◆ Try it
Excluding pictures, retype exactly the lines from the one with "The image size is (1568, 559)." through the end of the records that follow.

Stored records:
::::
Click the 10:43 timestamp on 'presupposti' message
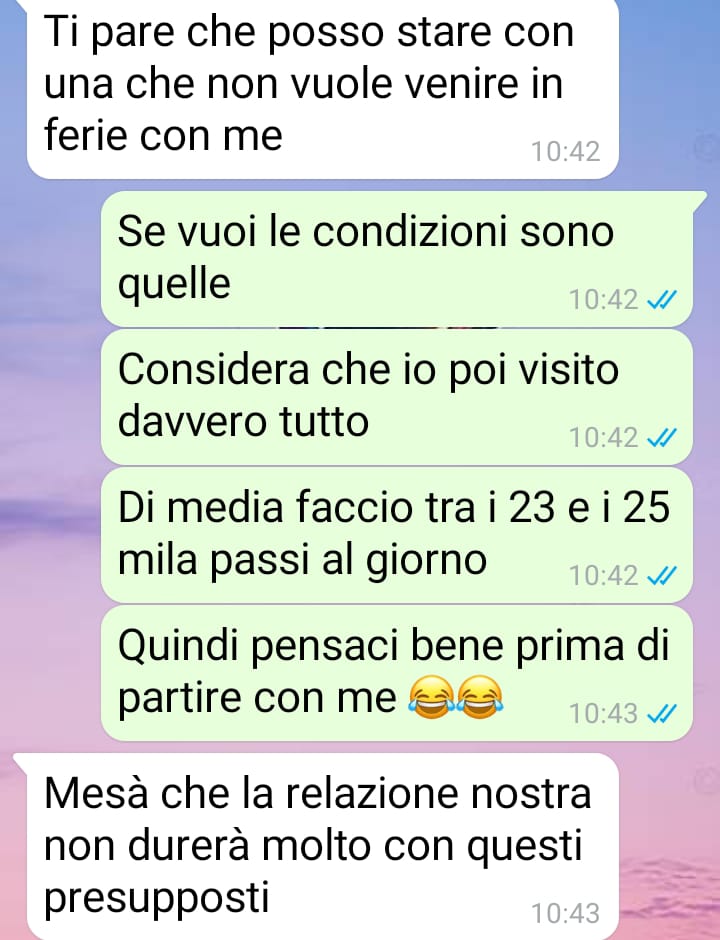720x940 pixels. coord(566,914)
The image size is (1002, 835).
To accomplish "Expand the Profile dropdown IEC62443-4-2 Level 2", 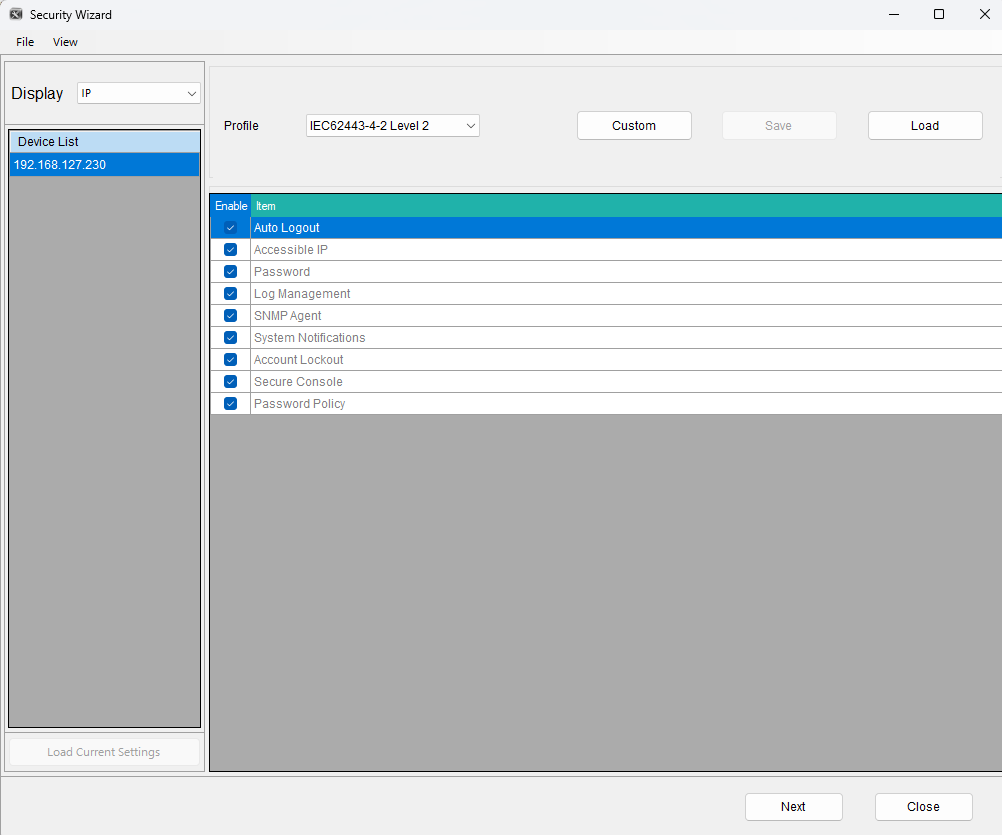I will coord(392,125).
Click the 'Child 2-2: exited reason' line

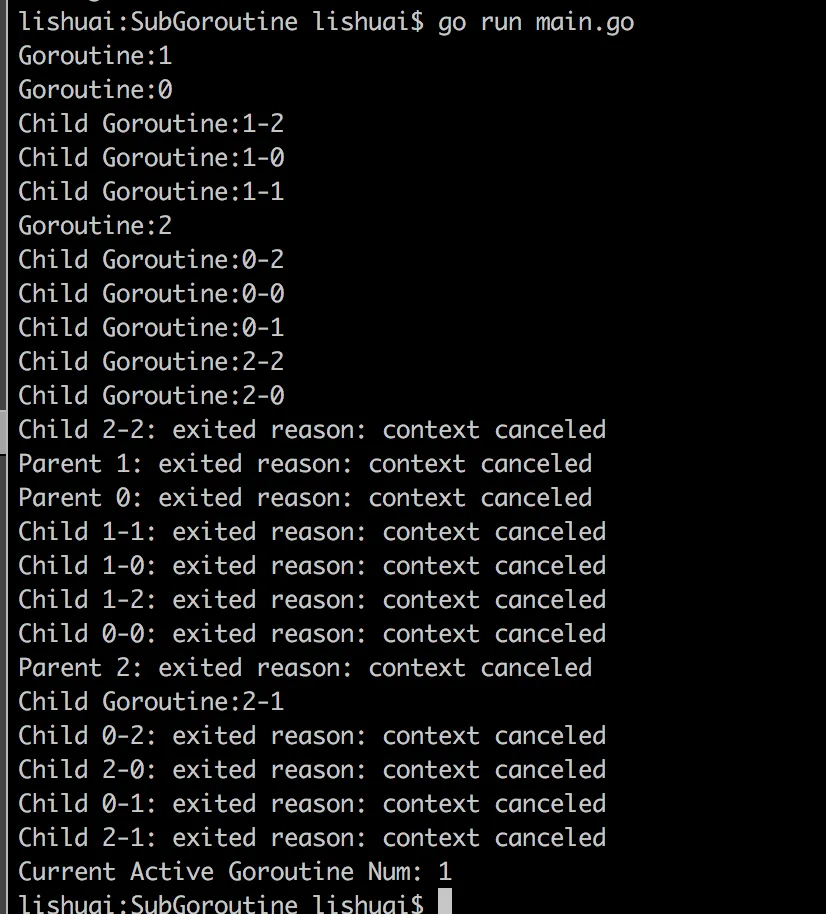pos(312,429)
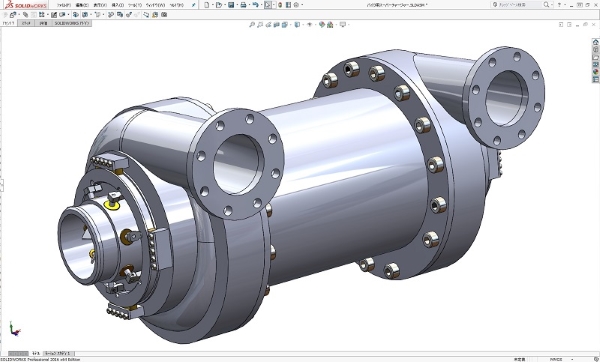Click the Undo arrow icon
The height and width of the screenshot is (362, 600).
pos(255,5)
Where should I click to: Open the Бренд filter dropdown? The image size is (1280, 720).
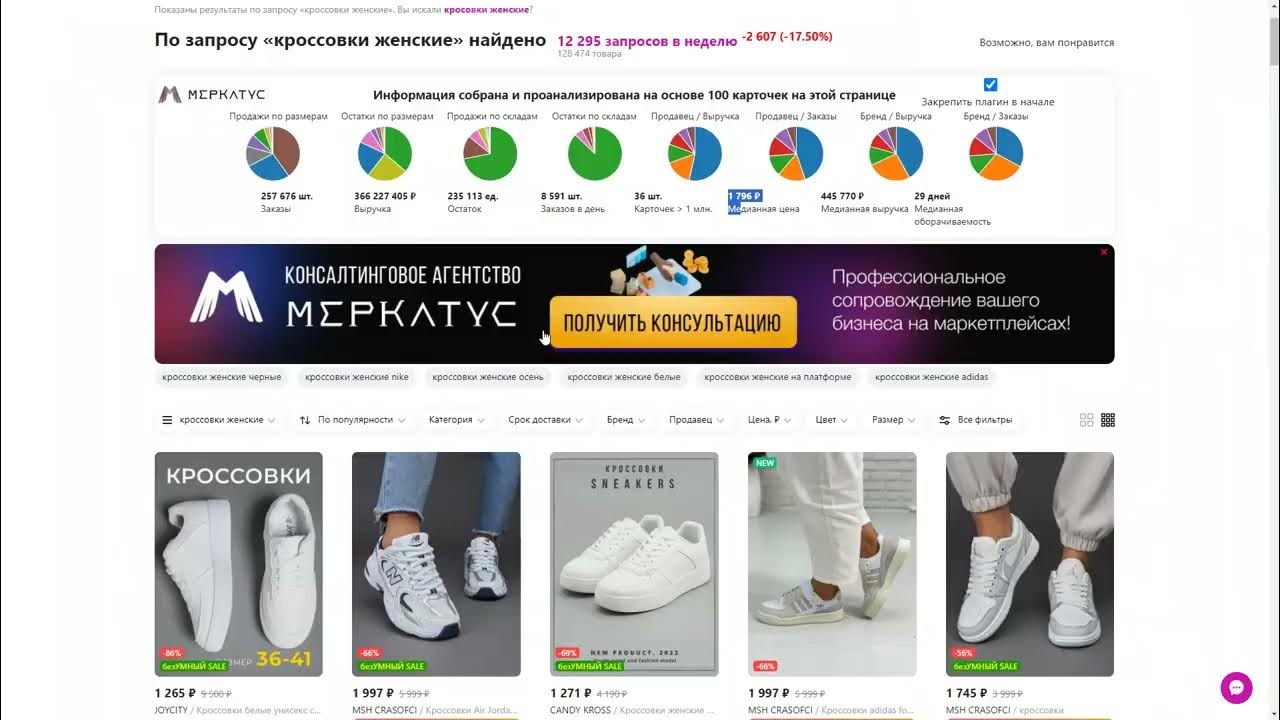626,420
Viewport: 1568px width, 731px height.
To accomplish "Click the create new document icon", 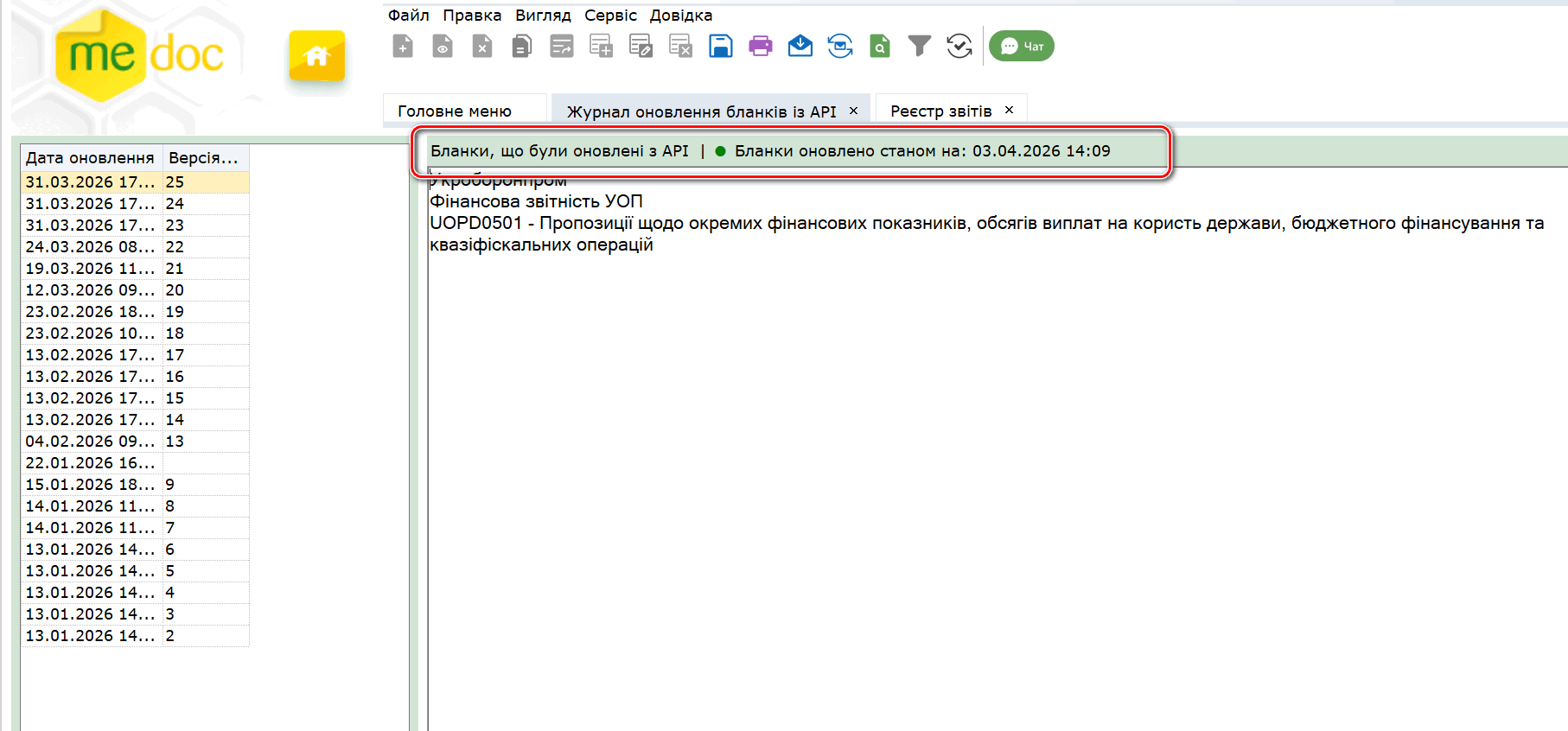I will coord(403,46).
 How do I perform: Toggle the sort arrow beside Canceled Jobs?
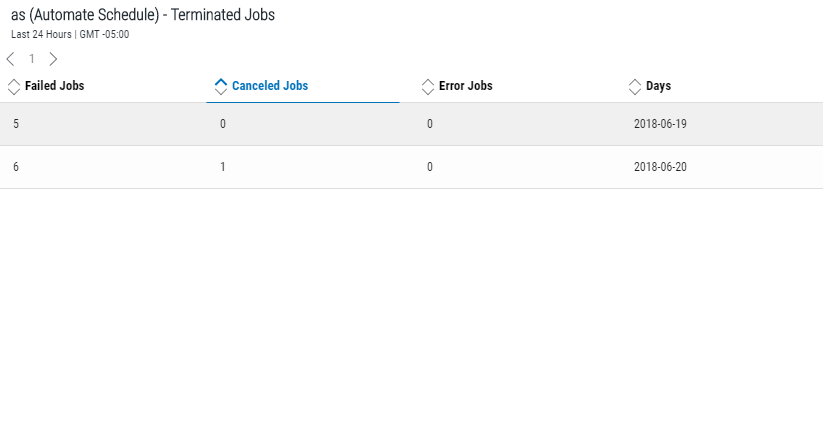[221, 87]
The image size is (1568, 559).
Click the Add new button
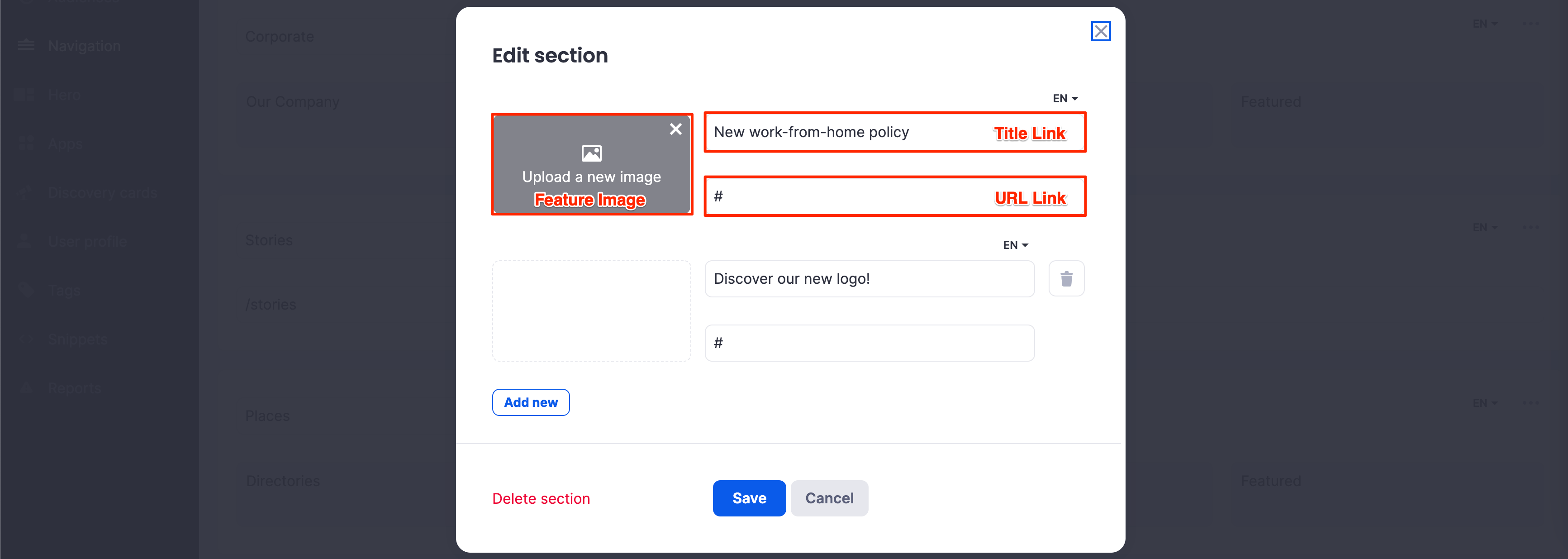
::::
◆ Response to this task
The image size is (1568, 559).
Click the Add new button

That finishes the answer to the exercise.